Sudden infant death syndrome — long regarded as an unexplained phenomenon affecting apparently healthy children under 1 — may have a genetic basis in some cases, a new study suggests.
The study, published Wednesday in the journal The Lancet, found that a genetic mutation affecting respiratory muscle function was associated with SIDS in a subset of cases.
The mutation causes a dysfunction that can make it harder for infants to adequately respond to hypoxemia, or low oxygen levels in the blood, the researchers said. It alters the shape of a “sodium channel” that maintains an electric current to stimulate muscle contraction.
“I think the evidence is pretty compelling that some cases of SIDS are caused by sodium channel mutations,” said Dr. Michael Hanna, a professor of clinical neurology at University College London and a leading author of the study.
“There must be a vulnerability, and what we’re saying is that in some cases, the sodium channel is rendering them vulnerable.”
Sudden infant death syndrome refers to the unexpected and unexplained death of a seemingly healthy infant between 1 month and 1 year of age, often while the child is asleep. The syndrome accounts for nearly 2,400 infant deaths every year in the US and is the leading cause of death in this age group in high-income countries, according to the National Institutes of Health.
The phenomenon has long been known to be associated with sleeping positions, such as when babies sleep on their stomachs, and second-hand exposure to cigarette smoke, according to Hanna.
“There’s a big campaign in America and in Europe called the Back to Sleep campaign that’s been running for some years,” he said. “Basically, just the act of putting a baby on their back to go to sleep instead of the front reduces the incidence of these deaths by about 60%.”
But this study would be among the first to show that a dysfunction in the electrical activity of skeletal muscle could also be a contributing factor, says Dr. Stephen Cannon, a neurologist and professor of physiology at the David Geffen School of Medicine at the University of California, Los Angeles, who was not involved in the research.
“It’s a very convincing set of data,” Cannon said. “In the preceding four or five years, there have been cases recognized where muscle defects cause breathing difficulties in (newborns) and young children, so it was kind of a logical extension that this might go on to progress to something like SIDS.”
The researchers compared the genomes of 278 children in the United States and United Kingdom who died of SIDS with 729 ethnically matched controls. They found that an extremely rare mutation in a gene called SCN4A was present in four of the 278 cases of SIDS but none of the controls.
The SCN4A gene codes for a sodium channel responsible for maintaining the electrical current that stimulates skeletal muscles, such as those responsible for breathing. A disruptive mutation in this gene would normally be expected in fewer than one in every 100,000 individuals, according to Cannon.
“The odds of seeing four in a group of 300 is just astronomical. There’s no way that’s going to happen by chance,” Cannon said. “The numbers are small, which is a challenge, but that’s what happens with extraordinarily rare disorders.”
A mutation in the SCN4A gene has been linked to skeletal muscle disorders in adults. These disorders are typically characterized by an inability to effectively stimulate or relax skeletal muscles, resulting in excessive muscle stiffness or weakness.
The shared genetic basis between these adult muscle disorders and some cases of SIDS could impact the screening and counseling of prospective parents with known skeletal muscle disorders, Cannon suggests.
“An interesting spin off to this study is whether the couple of thousand people who have these inherited muscle diseases in the United States should be advised and whether we should change the recommendations for how their infants are cared for,” he said.
However, Hanna cautioned that the mutation was found in only 1.4% of the infants who died of SIDS, meaning the vast majority of cases are still probably caused by a host of other factors. “I think it’s probably a major factor, but it’s not a sole factor,” he said. “And what the additional factor might be could be one of these environmental triggers,” like smoke exposure.
Because the study looked at only one ion channel, future research may want to look at similar mutations in other channels, according to Hanna.
“The respiratory muscles probably have about a hundred different ion channels that are ultimately responsible for normal contraction and relaxation of respiratory muscles.

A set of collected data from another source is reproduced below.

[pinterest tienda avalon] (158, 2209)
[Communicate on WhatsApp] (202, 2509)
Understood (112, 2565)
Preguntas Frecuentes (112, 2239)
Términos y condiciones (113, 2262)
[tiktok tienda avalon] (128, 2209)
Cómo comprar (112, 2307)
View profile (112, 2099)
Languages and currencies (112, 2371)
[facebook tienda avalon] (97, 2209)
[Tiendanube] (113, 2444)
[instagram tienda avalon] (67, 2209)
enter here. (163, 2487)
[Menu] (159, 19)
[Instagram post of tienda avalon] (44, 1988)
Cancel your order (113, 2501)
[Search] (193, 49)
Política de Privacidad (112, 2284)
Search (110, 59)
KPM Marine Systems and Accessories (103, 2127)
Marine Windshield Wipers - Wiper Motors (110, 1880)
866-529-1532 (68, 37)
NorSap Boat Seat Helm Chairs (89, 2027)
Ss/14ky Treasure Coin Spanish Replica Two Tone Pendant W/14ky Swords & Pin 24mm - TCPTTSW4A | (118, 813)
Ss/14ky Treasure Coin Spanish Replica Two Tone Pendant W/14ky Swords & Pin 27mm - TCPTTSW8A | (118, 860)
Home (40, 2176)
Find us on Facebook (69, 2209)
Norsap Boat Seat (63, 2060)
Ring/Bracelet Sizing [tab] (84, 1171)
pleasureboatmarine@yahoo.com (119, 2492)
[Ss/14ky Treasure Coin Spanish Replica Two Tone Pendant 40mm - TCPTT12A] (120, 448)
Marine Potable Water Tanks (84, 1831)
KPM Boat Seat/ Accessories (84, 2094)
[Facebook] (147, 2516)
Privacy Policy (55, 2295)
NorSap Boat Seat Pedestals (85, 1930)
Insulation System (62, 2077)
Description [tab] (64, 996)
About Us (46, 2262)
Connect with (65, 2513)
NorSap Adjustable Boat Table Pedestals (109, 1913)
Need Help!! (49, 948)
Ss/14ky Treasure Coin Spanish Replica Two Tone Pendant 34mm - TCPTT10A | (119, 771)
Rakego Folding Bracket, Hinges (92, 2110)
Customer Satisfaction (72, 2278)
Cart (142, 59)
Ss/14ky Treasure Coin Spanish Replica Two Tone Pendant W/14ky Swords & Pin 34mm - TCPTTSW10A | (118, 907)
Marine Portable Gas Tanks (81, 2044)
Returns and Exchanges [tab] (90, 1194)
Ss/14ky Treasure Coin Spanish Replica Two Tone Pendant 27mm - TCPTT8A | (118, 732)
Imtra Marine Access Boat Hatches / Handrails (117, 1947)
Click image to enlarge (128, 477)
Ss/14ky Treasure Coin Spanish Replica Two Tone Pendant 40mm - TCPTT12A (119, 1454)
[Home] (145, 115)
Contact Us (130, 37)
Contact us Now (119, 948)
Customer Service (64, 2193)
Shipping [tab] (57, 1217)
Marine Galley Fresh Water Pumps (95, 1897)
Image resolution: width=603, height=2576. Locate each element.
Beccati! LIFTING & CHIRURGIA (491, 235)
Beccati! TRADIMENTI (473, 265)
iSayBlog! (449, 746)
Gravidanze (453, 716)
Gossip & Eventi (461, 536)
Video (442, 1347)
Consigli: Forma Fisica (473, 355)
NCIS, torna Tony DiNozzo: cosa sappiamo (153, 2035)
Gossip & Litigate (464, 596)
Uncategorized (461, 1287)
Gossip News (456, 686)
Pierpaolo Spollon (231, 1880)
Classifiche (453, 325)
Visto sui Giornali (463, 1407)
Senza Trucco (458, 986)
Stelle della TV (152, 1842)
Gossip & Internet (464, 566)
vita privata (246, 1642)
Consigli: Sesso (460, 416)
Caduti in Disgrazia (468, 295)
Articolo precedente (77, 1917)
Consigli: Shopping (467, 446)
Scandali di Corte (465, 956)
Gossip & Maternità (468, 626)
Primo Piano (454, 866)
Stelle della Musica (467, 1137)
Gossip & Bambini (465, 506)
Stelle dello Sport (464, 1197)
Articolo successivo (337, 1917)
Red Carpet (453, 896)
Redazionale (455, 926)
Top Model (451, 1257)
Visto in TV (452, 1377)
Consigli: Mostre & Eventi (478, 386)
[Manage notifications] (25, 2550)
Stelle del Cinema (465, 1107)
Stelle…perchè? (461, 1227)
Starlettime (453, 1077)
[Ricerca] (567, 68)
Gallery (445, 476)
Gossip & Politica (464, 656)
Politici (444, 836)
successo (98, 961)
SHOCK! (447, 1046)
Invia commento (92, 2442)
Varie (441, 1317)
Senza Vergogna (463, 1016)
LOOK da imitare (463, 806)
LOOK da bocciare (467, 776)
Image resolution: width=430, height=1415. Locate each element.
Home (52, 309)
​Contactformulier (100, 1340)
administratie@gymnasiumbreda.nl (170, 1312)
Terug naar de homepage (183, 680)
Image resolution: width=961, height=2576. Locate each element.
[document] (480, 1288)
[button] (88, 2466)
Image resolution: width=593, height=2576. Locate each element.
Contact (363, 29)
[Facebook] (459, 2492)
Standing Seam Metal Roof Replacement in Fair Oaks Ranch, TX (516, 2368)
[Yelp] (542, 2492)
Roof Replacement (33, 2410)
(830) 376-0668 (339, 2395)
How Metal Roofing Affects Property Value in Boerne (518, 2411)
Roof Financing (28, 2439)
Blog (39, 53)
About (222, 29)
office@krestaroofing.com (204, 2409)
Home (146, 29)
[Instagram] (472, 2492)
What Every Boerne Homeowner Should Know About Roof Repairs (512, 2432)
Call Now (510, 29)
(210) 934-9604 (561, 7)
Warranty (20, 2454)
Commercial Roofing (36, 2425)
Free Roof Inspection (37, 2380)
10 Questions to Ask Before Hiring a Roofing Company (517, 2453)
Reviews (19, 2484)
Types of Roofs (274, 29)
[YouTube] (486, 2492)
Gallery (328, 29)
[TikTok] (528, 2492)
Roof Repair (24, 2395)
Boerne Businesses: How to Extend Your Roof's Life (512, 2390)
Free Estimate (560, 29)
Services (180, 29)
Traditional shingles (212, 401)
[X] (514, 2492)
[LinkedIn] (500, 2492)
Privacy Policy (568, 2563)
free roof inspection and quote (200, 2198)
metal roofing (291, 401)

We’ve just looked at one channel because that was where our hypothesis took us,” Hanna said.
“The next step is to look at all the other channels,” he added. “That obviously requires further research into all these other genes.”
The study looked exclusively at children with European ancestry, so the results may not be generalizable to people from other ethnic backgrounds. African-Americans, for example, are known to have an increased risk of SIDS, which may or may not be attributable to this genetic mutation, Cannon said.
What this means for the future of SIDS prevention is unclear. But some medications, including sodium-channel blockers such as mexiletine, may play a future role in managing those infants at higher risk of SIDS, according to Cannon.
“There are already medications available that can inhibit or block sodium channels and could therefore be very beneficial to get the patient past the period of vulnerability,” Cannon said.
“Just knowing it’s in the family, you could also be more vigilant about monitoring or other preventative measures that have been used in SIDS and other cases — for example, careful positioning of a baby’s sleeping,” he added.